> [Bloco de texto]
_____

No estacionamento do Shopping Popular, ao lado da antiga Rodoferroviária, motoristas em carros potentes se encontram para corridas clandestinas. Os rachas ocorrem sempre às quintas-feiras. O movimento começa por volta das 21h e se estende até cerca de 1h. Há dois anos e sete meses, o Metrópoles denunciou os pegas no local. Receosos com a repercussão da notícia, à época, o grupo abandonou o espaço, mas a fiscalização frouxa foi o combustível de coragem para que os amantes da velocidade voltassem a fazer do lugar um autódromo.
A concentração se dá ao lado de uma área reservada a exames do Departamento de Trânsito (Detran). A menos de 600 metros, chega-se à sede do Transporte Urbano do DF (DFTrans). Ainda parados, donos dos veículos se desafiam com fortes aceleradas. Quanto mais ensurdecedor o barulho, mais olhares curiosos são atraídos. Muitos têm necessidade de provar que o motor envenenado é capaz de fazer o carro “voar baixo”.

_____

> [Linhas de dados]
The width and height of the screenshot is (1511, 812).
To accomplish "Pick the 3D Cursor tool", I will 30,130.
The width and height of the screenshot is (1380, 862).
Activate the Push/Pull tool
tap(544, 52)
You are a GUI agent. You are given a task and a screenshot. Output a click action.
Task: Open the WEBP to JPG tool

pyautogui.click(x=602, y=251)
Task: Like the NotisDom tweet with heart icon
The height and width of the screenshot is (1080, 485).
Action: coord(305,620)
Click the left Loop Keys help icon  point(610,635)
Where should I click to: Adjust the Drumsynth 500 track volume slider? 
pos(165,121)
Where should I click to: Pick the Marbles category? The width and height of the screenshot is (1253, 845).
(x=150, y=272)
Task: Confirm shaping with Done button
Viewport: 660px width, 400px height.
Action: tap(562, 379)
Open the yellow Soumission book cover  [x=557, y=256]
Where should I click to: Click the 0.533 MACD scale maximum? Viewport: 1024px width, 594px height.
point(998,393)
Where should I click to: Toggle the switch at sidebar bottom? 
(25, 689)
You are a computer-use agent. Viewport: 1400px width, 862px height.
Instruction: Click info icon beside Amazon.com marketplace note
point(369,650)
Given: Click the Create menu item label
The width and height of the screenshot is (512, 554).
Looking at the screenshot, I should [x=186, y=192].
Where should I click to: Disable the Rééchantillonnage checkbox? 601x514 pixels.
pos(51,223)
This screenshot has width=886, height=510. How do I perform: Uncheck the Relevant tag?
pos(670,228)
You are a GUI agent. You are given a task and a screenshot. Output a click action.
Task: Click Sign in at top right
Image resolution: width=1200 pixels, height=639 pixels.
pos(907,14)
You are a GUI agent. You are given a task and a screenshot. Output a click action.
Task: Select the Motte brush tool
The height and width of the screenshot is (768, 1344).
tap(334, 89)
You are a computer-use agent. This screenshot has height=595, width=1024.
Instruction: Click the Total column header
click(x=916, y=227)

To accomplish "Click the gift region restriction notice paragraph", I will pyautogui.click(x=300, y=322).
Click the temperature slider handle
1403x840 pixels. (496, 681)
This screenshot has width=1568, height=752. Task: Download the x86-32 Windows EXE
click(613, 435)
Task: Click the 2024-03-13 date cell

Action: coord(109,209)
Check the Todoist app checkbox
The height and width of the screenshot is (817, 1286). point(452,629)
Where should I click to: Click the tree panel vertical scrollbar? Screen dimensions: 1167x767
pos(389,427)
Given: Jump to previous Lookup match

_____

> [Tarefa do exercício] Liste todos os locais e órgãos públicos que o texto sobre os rachas cita pelo nome. Os dados não são necessários para resolver esta tarefa.

> [Resposta correta] Shopping Popular; antiga Rodoferroviária; Departamento de Trânsito (Detran); Transporte Urbano do DF (DFTrans).